Dann fanden die Wissenschaftler/-innen in Zellkultur-Versuchen mit EMT-Zellen um die 170 Gene, die nach der Aktivierung des EGFRs reguliert werden. Mit diesem Wissen fahndeten sie in großen Datenbanken, in denen alle möglichen wissenschaftlichen und klinischen Informationen über Patientinnen und Patienten mit Kopf-Hals-Tumoren verzeichnet sind.
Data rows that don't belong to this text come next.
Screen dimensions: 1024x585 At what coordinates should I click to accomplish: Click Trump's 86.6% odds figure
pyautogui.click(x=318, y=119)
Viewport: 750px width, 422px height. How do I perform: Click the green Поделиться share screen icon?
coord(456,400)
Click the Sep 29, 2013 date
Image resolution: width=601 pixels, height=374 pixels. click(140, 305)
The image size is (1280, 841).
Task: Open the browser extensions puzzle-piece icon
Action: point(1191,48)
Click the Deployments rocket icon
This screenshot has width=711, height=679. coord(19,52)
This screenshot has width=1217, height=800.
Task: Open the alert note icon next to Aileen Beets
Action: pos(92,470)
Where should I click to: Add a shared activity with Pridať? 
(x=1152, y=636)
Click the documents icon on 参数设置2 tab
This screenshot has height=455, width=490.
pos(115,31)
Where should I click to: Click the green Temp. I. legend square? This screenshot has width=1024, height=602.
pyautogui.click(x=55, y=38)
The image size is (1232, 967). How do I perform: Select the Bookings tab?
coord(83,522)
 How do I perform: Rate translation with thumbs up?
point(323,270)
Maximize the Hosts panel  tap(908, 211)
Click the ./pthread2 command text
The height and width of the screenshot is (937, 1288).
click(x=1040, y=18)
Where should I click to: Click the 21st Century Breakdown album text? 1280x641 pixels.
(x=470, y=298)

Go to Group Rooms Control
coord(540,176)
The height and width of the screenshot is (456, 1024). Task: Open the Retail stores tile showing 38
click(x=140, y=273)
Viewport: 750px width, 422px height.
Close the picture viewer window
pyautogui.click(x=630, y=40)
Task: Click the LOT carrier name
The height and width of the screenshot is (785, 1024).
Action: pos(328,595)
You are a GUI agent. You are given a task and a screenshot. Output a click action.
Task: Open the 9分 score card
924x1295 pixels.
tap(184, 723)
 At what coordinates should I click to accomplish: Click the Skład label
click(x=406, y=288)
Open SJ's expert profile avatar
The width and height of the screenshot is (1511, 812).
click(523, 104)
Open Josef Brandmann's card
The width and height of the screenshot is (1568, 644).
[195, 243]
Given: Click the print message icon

Durch den Vergleich ihrer Zellkultur-Daten mit den Patienten-Daten zeigte sich: 5 der 170 Gene gaben Aufschluss darüber, ob ein/e Patient/-in lange überlebt oder nicht. „Mit dem Aktivitätsmuster dieser fünf Gene kann man das Überleben der Patient/-innen am besten ablesen“, sagt Gires.

Integrin als neuer Ansatzpunkt zur Bekämpfung?

Eines dieser Gene trägt die Bauanleitung für ein Integrin, ein Oberflächenmolekül, das für das Wanderverhalten der Krebszellen wichtig ist. In einem dreidimensionalen Labormodell haben die Forscherinnen und Forscher das lokale Invasionsverhalten der Tumorzellen simuliert. „Da haben wir gezeigt, dass die EMT dazu führt, dass die Zellen invasiv wachsen und auch Kontakt zueinander haben. Wenn wir dann das Integrin beta 4 blockieren, wird auch die Invasion der Zellen gehemmt.“ Das Integrin könnte also ein Ansatzpunkt für ein neues Medikament sein, das das Wanderverhalten der Tumorzellen bremst.

Weitere Forschung notwendig

Last but not least hat das Team um Gires mit Hilfe von Datenbanken überprüft, welche Patientinnen und Patienten mit Kopf-Hals-Tumoren von Cetuximab profitieren. Das Ergebnis war, dass Patientinnen und Patienten mit hoher Aktivität des Integrins das Medikament am meisten geholfen hatte.

Alle Resultate müssen in größeren Patientenstudien auf ihren Wert getestet werden. Laut Wissenschaftlern lauten die zu klärenden Fragen: Taugt die Aktivität von EGFR bzw. der fünf „Prädiktor-Gene“ wirklich zur Vorhersage, welche Patientinnen und Patienten mit Kopf-Hals-Tumoren wann und wie am besten von Cetuximab profitieren? Und welche nicht? Letzteren ließe sich dadurch eine Behandlung mit etlichen Nebenwirkungen ersparen.

Literatur:
Schinke H, Shi E, Lin Z, et al. (2022): A transcriptomic map of EGFR-induced epithelial-to-mesenchymal transition identifies prognostic and therapeutic targets for head and neck cancer. Mol Cancer 21(1): 178, DOI: 10.1186/s12943-022-01646-1.